Failing to import (relatively) large CSV file with Julia and VSC

Hello everyone,
I am completly new to Julia, so please my apologies if my question is trivial. I have quickly looked for the reply and I have not found it.

I need to import a large matrix (40 000 x 40 000, app 6GB) into Julia, all rows and columns without changing the order. The file is in csv and only with numerical values. So nothing particularly complex. I have 32 GB of RAM, and I have already done it with Python (so I assume my hardware is not the issue, even if it takes a couple of minutes to do this import with Python, and we are at the limit because it does not work if several other applications using a lot of RAM are open).

I have installed VSC to execute Julia (with Python, I use mainly Anaconda) and made an import of a small CSV test (11MB) with Julia. No particular issue.

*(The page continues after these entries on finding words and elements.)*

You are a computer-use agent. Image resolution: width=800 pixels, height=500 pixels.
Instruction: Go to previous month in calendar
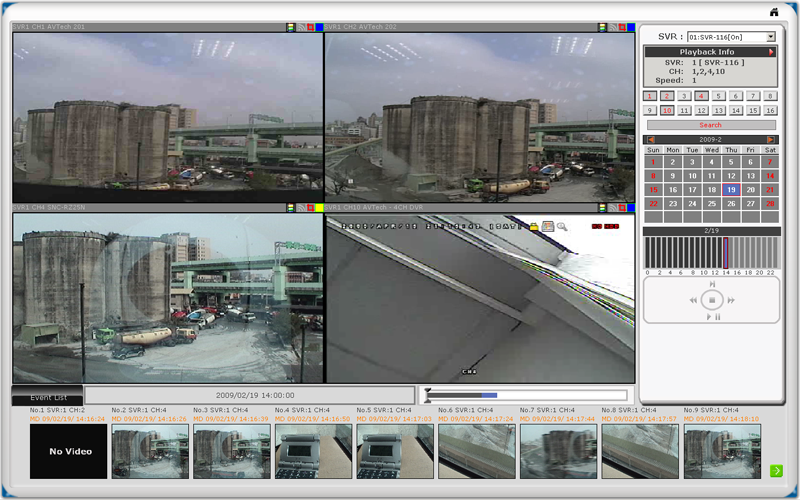click(x=651, y=139)
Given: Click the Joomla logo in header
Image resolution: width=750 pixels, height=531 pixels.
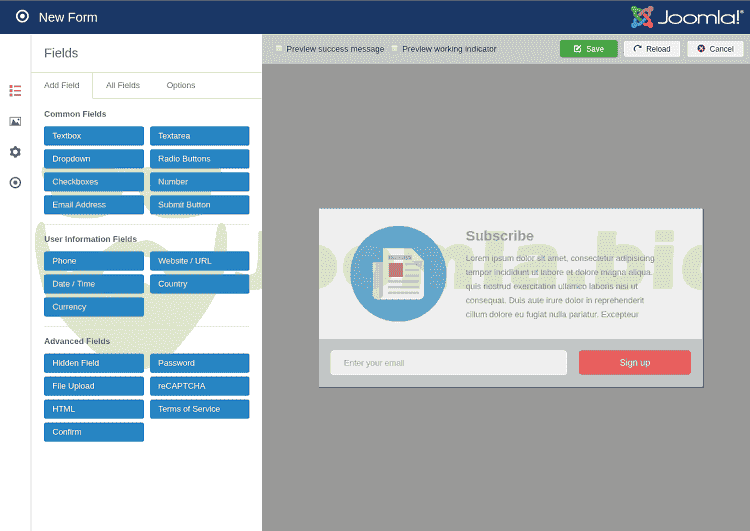Looking at the screenshot, I should pos(686,17).
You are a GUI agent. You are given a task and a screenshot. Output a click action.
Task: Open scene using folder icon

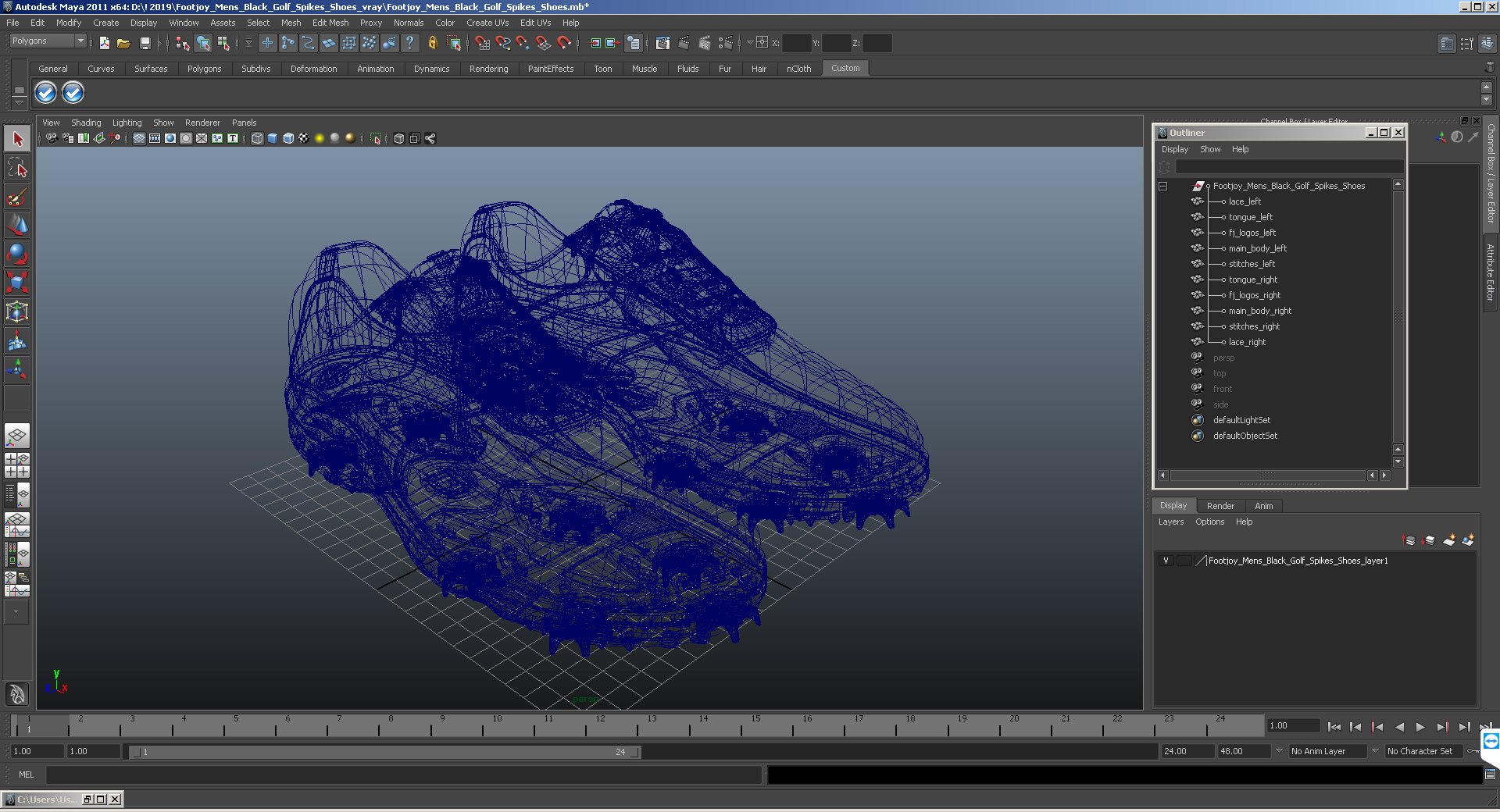tap(123, 44)
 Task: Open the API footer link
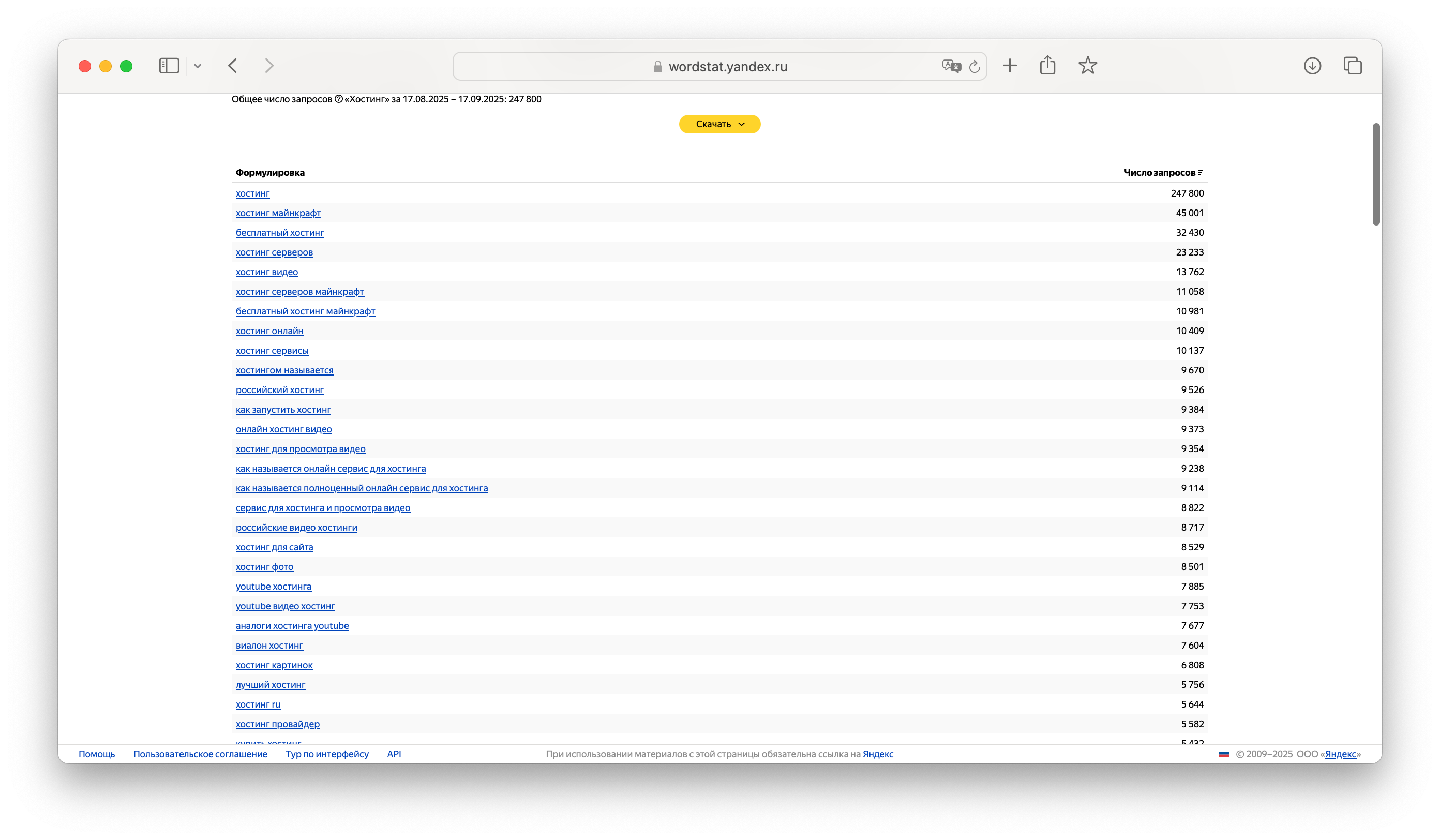pos(394,754)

But when I try with my big matrix,

CSV.read(csv_path, DataFrame),

it runs for several hours (!!), and then VSC freezes.

Then I tried to import it directly as a matrix (and not as a data frame) and in float32 to see if this could help, I wrote the following function:

function load_csv_to_matrix(file_path, num_rows, num_columns)
data_matrix = Array{Float32}(undef, num_rows, num_columns)

row_index = 1
for row in CSV.Rows(file_path)
    col_index = 1
    for value in row
        # Check to ensure we don't exceed the column bounds of the matrix
        if col_index > num_columns
            break
        end
        data_matrix[row_index, col_index] = parse(Float32, value)
        col_index += 1
    end
    row_index += 1

    if row_index > num_rows
        break
    end
end

return data_matrix

end

Here again, it works with my small CSV test, but not with my big matrix.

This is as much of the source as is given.